Dataset
=======
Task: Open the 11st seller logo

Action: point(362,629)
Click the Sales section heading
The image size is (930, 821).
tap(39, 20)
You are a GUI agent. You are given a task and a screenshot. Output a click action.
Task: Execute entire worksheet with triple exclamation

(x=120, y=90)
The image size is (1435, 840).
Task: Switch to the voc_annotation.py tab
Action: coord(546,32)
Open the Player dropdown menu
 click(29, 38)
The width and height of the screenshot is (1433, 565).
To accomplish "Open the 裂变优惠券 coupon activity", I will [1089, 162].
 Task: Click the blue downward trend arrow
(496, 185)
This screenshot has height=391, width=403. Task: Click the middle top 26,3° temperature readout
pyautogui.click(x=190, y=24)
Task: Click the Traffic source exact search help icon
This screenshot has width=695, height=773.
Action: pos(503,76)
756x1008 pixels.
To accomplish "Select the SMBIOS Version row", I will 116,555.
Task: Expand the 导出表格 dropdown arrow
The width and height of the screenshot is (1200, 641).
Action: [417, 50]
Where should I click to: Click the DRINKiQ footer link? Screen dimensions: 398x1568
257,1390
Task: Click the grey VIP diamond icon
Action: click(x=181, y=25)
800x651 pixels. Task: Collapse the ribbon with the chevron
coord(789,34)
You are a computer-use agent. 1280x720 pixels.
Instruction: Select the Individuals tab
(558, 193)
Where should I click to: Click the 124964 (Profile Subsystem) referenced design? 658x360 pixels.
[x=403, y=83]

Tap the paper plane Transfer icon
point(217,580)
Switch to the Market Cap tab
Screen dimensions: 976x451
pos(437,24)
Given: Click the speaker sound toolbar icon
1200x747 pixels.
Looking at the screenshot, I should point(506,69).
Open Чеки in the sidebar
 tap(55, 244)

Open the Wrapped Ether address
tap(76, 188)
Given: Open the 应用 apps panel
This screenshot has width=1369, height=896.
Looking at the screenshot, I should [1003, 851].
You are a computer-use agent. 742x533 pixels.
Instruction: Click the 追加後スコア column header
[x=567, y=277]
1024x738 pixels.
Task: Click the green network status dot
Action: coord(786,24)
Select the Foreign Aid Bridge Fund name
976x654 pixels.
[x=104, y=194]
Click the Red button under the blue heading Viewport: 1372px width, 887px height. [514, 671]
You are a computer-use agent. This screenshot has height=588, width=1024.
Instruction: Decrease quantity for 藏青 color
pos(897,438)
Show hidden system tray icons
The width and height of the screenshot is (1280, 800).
=======
Problem description
Every line of the data should be copied exactly.

Exercise solution
Task: Open the 11st seller logo

Action: point(362,629)
Click the Sales section heading
The image size is (930, 821).
tap(39, 20)
You are a GUI agent. You are given a task and a screenshot. Output a click action.
Task: Execute entire worksheet with triple exclamation

(x=120, y=90)
The image size is (1435, 840).
Task: Switch to the voc_annotation.py tab
Action: coord(546,32)
Open the Player dropdown menu
 click(29, 38)
The width and height of the screenshot is (1433, 565).
To accomplish "Open the 裂变优惠券 coupon activity", I will [1089, 162].
 Task: Click the blue downward trend arrow
(496, 185)
This screenshot has height=391, width=403. Task: Click the middle top 26,3° temperature readout
pyautogui.click(x=190, y=24)
Task: Click the Traffic source exact search help icon
This screenshot has width=695, height=773.
Action: pos(503,76)
756x1008 pixels.
To accomplish "Select the SMBIOS Version row", I will 116,555.
Task: Expand the 导出表格 dropdown arrow
The width and height of the screenshot is (1200, 641).
Action: [417, 50]
Where should I click to: Click the DRINKiQ footer link? Screen dimensions: 398x1568
257,1390
Task: Click the grey VIP diamond icon
Action: click(x=181, y=25)
800x651 pixels. Task: Collapse the ribbon with the chevron
coord(789,34)
You are a computer-use agent. 1280x720 pixels.
Instruction: Select the Individuals tab
(558, 193)
Where should I click to: Click the 124964 (Profile Subsystem) referenced design? 658x360 pixels.
[x=403, y=83]

Tap the paper plane Transfer icon
point(217,580)
Switch to the Market Cap tab
Screen dimensions: 976x451
pos(437,24)
Given: Click the speaker sound toolbar icon
1200x747 pixels.
Looking at the screenshot, I should point(506,69).
Open Чеки in the sidebar
 tap(55, 244)

Open the Wrapped Ether address
tap(76, 188)
Given: Open the 应用 apps panel
This screenshot has width=1369, height=896.
Looking at the screenshot, I should [1003, 851].
You are a computer-use agent. 742x533 pixels.
Instruction: Click the 追加後スコア column header
[x=567, y=277]
1024x738 pixels.
Task: Click the green network status dot
Action: coord(786,24)
Select the Foreign Aid Bridge Fund name
976x654 pixels.
[x=104, y=194]
Click the Red button under the blue heading Viewport: 1372px width, 887px height. [514, 671]
You are a computer-use agent. This screenshot has height=588, width=1024.
Instruction: Decrease quantity for 藏青 color
pos(897,438)
Show hidden system tray icons
The width and height of the screenshot is (1280, 800).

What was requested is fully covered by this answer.